A second option is the new Google Cloud Storage service. Google Cloud Storage is the unofficial successor to the Google App Engine Blobstore, and both services are built on the same underlying infrastructure. Yet unlike the Blobstore, which is bundled with App Engine, Google Cloud Storage is a standalone service for storing and managing data. As such, Cloud Storage is Google’s attempt to roll out an Infrastructure as a Service (IaaS) offering that can compete with Amazon S3.

Getting Started

In order to use Google Cloud Storage with App Engine, the first step is to grant your application access to your storage bucket. The documentation instructs you to add the application’s service account name (application-id@appspot.gserviceaccount.com) as a team member to your Google APIs console project.

However, since we created our project with a Google Apps account, this takes bit more effort.  Only users from our domain (xxx@yourdomain.com) could be added to the team via the console. The solution is to use the GSUtil command line tool to edit the storage bucket’s Access Control List (ACL).

Run the following command to retrieve your bucket’s current ACL: gsutil getacl gs://bucketname > acl.txt. Then add an entry that looks like this:

<Entry>
<Scope type="UserByEmail">
<EmailAddress>application-id@appspot.gserviceaccount.com</EmailAddress>
<Name>Service Account</Name>
</Scope>
<Permission>FULL_CONTROL</Permission>
</Entry>

Finally, run this command to set the new ACL: gsutil setacl acl.txt gs://bucketname.

Storing Data

Google provides an experimental API to integrate Cloud Storage with App Engine. This API allows for reading and writing of files to a storage bucket. While testing, I had already preloaded some test files into our bucket using the (barebones, but functional) Cloud Storage Manager web application. I could also have used the GSUtil tool.
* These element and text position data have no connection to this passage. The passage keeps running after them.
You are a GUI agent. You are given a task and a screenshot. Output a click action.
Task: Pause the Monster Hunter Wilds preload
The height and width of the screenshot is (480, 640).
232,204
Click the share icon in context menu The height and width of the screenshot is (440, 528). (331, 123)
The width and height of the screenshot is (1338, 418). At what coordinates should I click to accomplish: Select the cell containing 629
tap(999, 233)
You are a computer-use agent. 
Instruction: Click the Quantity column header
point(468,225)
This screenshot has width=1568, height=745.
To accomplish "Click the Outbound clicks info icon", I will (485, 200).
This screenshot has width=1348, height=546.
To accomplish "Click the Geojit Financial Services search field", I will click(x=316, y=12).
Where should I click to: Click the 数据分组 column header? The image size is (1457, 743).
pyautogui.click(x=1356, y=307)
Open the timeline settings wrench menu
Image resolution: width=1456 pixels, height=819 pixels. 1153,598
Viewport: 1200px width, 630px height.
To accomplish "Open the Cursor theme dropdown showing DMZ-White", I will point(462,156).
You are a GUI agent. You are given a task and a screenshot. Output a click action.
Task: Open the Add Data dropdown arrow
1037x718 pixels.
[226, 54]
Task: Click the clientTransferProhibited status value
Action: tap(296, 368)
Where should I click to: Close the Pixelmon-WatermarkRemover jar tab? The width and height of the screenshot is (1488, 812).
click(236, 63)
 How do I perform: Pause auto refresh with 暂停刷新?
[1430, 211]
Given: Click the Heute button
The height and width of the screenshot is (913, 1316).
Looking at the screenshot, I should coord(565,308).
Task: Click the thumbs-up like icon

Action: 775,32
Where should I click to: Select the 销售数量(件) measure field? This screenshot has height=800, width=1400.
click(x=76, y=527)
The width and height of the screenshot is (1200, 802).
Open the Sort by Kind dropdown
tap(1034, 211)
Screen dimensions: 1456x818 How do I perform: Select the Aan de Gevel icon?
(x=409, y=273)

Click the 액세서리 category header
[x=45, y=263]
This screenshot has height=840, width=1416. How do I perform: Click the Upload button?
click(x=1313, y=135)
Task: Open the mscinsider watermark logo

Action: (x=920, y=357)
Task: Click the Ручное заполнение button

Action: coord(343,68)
Moving forward, we wanted to start loading files programmatically from within App Engine. The API documentation clearly explains how to create, write to, save, and read from Cloud Storage objects. Note that the function provided by the API to create a Google Cloud Storage object —files.gs.create() — takes a number of useful parameters. For instance, this is where you can specify the ACL and Cache-Control header for the object.

The documentation does not address the case in which the object you wish to save is a user upload. Storing uploaded files in a bucket can be accomplished using the Blobstore, as suggested by this StackOverflow answer. The blobstore_helper module is useful for adapting this code for Django.  Simply replace self.get_uploads('file') with blobstore_helper.get_uploads(request, 'file') in order to retrieve the uploaded files.

Serving Content

The Cloud Storage API does not offer a way to serve files directly from a storage bucket. Instead, you can use the Blobstore API to create a url that points at your file.

First, generate a blob key for the Cloud Storage object using the Blobstore API’s create_gs_key() function. Then serve the object as you would a traditional blobstore object. The example given for the Blobstore Python API assumes use of Google’s webapp framework, which provides helper functions (such as self.send_blob()) that obscure the underlying implementation. This makes it a little tricky to understand how to port the code to a different framework, but once again the blobstore_helper module offers some insight. The module defines its own send_blob function, in which the key line of code is response[blobstore.BLOB_KEY_HEADER] = str(blob_key). Essentially, if you put a special header in the response containing the blob key, then App Engine will automatically fill the body of the response with the content of the blob.

To properly serve the blob, it is also necessary to set a correct Content-Type header for the response. Although the Cloud Storage REST API does support retrieving an object’s metadata, it seems that the API for App Engine does not. Currently, we rely on Python’s mimetypes module, which can guess content type from a filename: response['Content-Type'] = mimetypes.guess_type(filename)[0].

An alternative approach to serving files from Cloud Storage, which applies to images only, is to use App Engine’s Image API. As of App Engine version 1.7.0, it is possible to use the get_serving_url() function with Cloud Storage objects. Simply generate the blob key as before, and plug into this function to generate a url for the image. One benefit of using this approach is that the serving url supports cropping and resizing on the fly by supplying optional parameters.

We will continue to investigate the best practices for using Google Cloud Storage with App Engine as a service for storing and serving large files. For others who might be interested, there was a helpful session at Google IO, entitled Storing Your Application’s Data in the Google Cloud, that covers the basics of this new service. Of course, there are other options to consider as well, such as the Blobstore or Amazon S3. It remains to be seen which service will best meet our needs, but we’re glad that there is now a strong option on the Google side.